研究动态
Articles below are published ahead of final publication in an issue. Please cite articles in the following format: authors, (year), title, journal, DOI.

疾病基因的基因表达景观。

The Gene Expression Landscape of Disease Genes.

发表日期:2024 Jun 21
作者: Judit García-González, Saul Garcia-Gonzalez, Lathan Liou, Paul F O'Reilly
来源: Alzheimers & Dementia

摘要:

最新全基因组关联研究 (GWAS) 结果中应用的精细绘图和基因优先级技术已优先考虑与疾病因果相关的数百个基因。在这里,我们利用这些最近编制的高置信度致病基因列表来询问疾病基因在身体的哪个部位发挥作用。具体来说,我们结合了与 16 种主要疾病(包括 8 种癌症)相关的 46 个组织和 204 个细胞类型的 GWAS 汇总统计数据、基因优先级结果和基因表达 RNA-seq 数据。在与疾病具有明确相关性的组织和细胞类型中,与非优先“对照”基因相比,优先基因通常具有更高的绝对和相对(即组织/细胞特异性)表达。例如,精神疾病中的脑组织 (P 值 < 1×10 -7 )、阿尔茨海默病中的小胶质细胞 (P 值 = 9.8×10 -3 ) 和结直肠癌中的结肠粘膜 (P 值 < 1×10 - 3).我们还观察到多种组织和细胞类型中疾病基因的表达显着升高,但与相应疾病没有确定的联系。虽然其中一些结果可以通过跨越多个组织的细胞类型来解释,例如与阿尔茨海默病相关的脑、血液、肺和脾中的巨噬细胞(P 值 < 1×10 -3 ),但其他结果的原因尚不清楚并激发进一步的研究,可能为疾病病因学提供新的见解。例如,2型糖尿病中的乳腺组织(P值<1×10 -7 );冠状动脉疾病中的生殖组织,如乳房、子宫、阴道和前列腺(P值<1×10 -4 );和精神疾病中的运动神经元(P值<3×10 -4 )。在 GTEx 数据集中,组织类型是基因表达的主要预测因子,但每个预测因子(组织、样本、受试者、批次)的贡献在疾病相关基因之间差异很大。最后,我们突出显示相关组织中基因表达水平最高的基因,以指导功能性后续研究。我们的结果可以为参与疾病发生的组织和细胞提供新的见解,为药物靶标和递送策略提供信息,强调潜在的脱靶效应,并举例说明将疾病基因与组织和细胞类型基因表达联系起来的不同统计测试的相对性能。
Fine-mapping and gene-prioritisation techniques applied to the latest Genome-Wide Association Study (GWAS) results have prioritised hundreds of genes as causally associated with disease.

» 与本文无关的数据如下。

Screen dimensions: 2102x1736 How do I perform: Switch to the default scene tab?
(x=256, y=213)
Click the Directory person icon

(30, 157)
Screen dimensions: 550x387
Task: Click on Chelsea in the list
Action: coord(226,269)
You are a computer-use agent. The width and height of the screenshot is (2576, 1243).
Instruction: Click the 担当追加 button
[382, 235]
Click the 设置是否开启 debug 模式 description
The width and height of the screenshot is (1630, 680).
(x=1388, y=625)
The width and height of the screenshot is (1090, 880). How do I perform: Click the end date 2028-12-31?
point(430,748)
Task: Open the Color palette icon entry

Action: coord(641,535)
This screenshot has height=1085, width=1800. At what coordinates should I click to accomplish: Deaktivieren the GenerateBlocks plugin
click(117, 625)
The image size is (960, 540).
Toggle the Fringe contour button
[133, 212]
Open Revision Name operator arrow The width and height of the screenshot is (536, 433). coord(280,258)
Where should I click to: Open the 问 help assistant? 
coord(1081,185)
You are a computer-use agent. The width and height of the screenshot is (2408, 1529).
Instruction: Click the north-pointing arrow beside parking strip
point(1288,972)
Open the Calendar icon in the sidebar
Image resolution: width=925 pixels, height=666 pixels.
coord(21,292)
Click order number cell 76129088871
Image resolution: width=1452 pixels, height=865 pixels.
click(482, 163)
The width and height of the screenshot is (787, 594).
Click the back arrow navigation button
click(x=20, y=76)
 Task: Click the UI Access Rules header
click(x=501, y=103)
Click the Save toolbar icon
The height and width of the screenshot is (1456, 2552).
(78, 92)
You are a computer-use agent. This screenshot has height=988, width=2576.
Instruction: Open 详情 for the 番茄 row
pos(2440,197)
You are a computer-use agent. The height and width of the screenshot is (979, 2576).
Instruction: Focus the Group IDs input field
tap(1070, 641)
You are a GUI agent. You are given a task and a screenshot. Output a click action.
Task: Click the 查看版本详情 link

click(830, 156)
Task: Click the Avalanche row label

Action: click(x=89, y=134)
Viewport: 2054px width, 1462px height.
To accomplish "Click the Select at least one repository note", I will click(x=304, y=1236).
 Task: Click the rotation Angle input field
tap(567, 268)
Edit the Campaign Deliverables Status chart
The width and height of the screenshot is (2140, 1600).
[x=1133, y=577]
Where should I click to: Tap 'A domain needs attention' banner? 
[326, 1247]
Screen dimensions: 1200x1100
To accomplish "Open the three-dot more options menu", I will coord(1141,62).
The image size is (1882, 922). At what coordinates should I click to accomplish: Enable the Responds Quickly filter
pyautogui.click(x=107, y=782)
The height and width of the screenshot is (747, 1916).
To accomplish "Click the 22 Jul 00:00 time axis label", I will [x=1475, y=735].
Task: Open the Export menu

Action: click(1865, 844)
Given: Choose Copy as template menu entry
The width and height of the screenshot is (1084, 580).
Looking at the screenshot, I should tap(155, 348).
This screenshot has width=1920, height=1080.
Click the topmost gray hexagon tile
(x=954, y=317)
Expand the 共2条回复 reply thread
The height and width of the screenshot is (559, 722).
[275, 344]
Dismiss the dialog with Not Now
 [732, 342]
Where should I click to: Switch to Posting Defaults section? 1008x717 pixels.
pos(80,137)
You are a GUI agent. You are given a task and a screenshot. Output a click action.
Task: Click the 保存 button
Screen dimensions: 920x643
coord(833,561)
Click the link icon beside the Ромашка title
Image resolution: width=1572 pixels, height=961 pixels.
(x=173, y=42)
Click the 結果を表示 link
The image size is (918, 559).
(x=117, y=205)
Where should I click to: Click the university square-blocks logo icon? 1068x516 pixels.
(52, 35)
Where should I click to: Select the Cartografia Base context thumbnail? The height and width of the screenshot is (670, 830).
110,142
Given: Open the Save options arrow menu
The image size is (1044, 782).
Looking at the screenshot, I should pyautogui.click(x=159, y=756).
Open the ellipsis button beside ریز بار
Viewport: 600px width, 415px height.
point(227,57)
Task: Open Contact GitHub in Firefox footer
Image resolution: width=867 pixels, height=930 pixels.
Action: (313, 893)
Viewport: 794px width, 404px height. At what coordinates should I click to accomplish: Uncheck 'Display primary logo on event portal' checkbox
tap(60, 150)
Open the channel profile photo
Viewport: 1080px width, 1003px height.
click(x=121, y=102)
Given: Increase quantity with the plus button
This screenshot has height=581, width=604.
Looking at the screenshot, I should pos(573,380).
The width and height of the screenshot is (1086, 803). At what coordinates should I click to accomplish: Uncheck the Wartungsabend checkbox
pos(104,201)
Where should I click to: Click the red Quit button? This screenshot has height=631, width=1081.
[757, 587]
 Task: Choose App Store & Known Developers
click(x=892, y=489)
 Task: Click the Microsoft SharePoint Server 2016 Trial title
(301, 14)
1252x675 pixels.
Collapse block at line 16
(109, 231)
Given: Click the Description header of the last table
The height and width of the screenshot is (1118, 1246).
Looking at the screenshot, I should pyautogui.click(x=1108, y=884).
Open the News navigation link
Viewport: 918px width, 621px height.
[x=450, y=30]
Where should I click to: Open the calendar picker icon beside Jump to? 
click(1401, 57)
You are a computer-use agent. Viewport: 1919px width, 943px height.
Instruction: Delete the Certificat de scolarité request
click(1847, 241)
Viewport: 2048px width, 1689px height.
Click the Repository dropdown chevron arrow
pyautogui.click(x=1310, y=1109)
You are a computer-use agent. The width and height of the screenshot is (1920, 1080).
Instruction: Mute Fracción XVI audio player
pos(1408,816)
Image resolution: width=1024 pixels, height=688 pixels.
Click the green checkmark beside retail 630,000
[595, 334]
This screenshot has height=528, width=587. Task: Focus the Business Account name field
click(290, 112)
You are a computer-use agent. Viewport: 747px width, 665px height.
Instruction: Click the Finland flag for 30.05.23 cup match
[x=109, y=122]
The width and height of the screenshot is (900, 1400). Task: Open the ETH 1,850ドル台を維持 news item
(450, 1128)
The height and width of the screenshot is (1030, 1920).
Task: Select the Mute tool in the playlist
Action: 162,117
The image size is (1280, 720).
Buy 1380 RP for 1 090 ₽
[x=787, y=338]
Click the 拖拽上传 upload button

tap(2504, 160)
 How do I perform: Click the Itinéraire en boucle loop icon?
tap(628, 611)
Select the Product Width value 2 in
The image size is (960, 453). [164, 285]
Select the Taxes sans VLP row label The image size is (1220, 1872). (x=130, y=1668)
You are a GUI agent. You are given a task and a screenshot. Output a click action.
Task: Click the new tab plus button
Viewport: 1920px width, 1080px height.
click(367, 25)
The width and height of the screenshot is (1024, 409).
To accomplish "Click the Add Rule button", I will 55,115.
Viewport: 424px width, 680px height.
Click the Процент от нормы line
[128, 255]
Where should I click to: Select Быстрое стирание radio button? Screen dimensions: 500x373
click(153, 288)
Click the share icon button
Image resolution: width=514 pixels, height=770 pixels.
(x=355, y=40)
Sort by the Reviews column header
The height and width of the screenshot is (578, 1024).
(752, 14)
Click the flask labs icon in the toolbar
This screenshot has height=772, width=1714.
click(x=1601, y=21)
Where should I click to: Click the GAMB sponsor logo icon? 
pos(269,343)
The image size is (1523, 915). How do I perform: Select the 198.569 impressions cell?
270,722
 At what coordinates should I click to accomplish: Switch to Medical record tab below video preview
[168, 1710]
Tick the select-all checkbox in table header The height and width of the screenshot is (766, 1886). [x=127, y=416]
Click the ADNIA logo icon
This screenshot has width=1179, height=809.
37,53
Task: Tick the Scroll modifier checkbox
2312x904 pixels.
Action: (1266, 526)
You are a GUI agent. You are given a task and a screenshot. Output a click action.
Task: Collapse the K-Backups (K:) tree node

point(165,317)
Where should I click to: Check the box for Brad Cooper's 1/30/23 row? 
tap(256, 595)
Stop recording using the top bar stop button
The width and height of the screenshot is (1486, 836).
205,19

Here we leverage these recently compiled lists of high-confidence causal genes to interrogate where in the body disease genes operate. Specifically, we combine GWAS summary statistics, gene prioritisation results and gene expression RNA-seq data from 46 tissues and 204 cell types in relation to 16 major diseases (including 8 cancers). In tissues and cell types with well-established relevance to the disease, the prioritised genes typically have higher absolute and relative (i.e. tissue/cell specific) expression compared to non-prioritised 'control' genes. Examples include brain tissues in psychiatric disorders ( P -value < 1×10 -7 ), microglia cells in Alzheimer's Disease ( P -value = 9.8×10 -3 ) and colon mucosa in colorectal cancer ( P -value < 1×10 -3 ). We also observe significantly higher expression for disease genes in multiple tissues and cell types with no established links to the corresponding disease. While some of these results may be explained by cell types that span multiple tissues, such as macrophages in brain, blood, lung and spleen in relation to Alzheimer's disease ( P -values < 1×10 -3 ), the cause for others is unclear and motivates further investigation that may provide novel insights into disease etiology. For example, mammary tissue in Type 2 Diabetes ( P -value < 1×10 -7 ); reproductive tissues such as breast, uterus, vagina, and prostate in Coronary Artery Disease ( P -value < 1×10 -4 ); and motor neurons in psychiatric disorders ( P -value < 3×10 -4 ). In the GTEx dataset, tissue type is the major predictor of gene expression but the contribution of each predictor (tissue, sample, subject, batch) varies widely among disease-associated genes. Finally, we highlight genes with the highest levels of gene expression in relevant tissues to guide functional follow-up studies. Our results could offer novel insights into the tissues and cells involved in disease initiation, inform drug target and delivery strategies, highlighting potential off-target effects, and exemplify the relative performance of different statistical tests for linking disease genes with tissue and cell type gene expression.